**DATA FOR PROCESSING:**
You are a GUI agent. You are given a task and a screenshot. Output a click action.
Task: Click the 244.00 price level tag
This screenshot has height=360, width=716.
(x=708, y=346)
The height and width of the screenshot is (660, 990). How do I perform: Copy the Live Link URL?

==

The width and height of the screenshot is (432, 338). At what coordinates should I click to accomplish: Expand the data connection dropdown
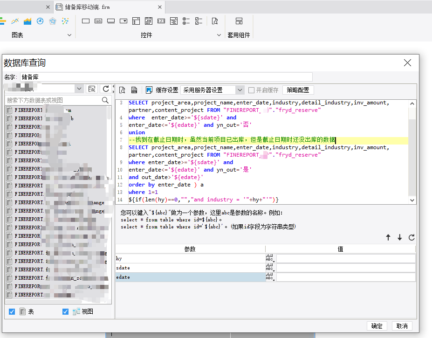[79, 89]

**YOUR TASK:** Rewrite the items as a numbered list with blank lines left out, starting at the line that contains "You are a GUI" and stopping after the line that contains "The height and".

**OUTPUT OF THE EXERCISE:**
1. You are a GUI agent. You are given a task and a screenshot. Output a click action.
2. Task: Click the 244.00 price level tag
3. This screenshot has height=360, width=716.
4. (x=708, y=346)
5. The height and width of the screenshot is (660, 990). How do I perform: Copy the Live Link URL?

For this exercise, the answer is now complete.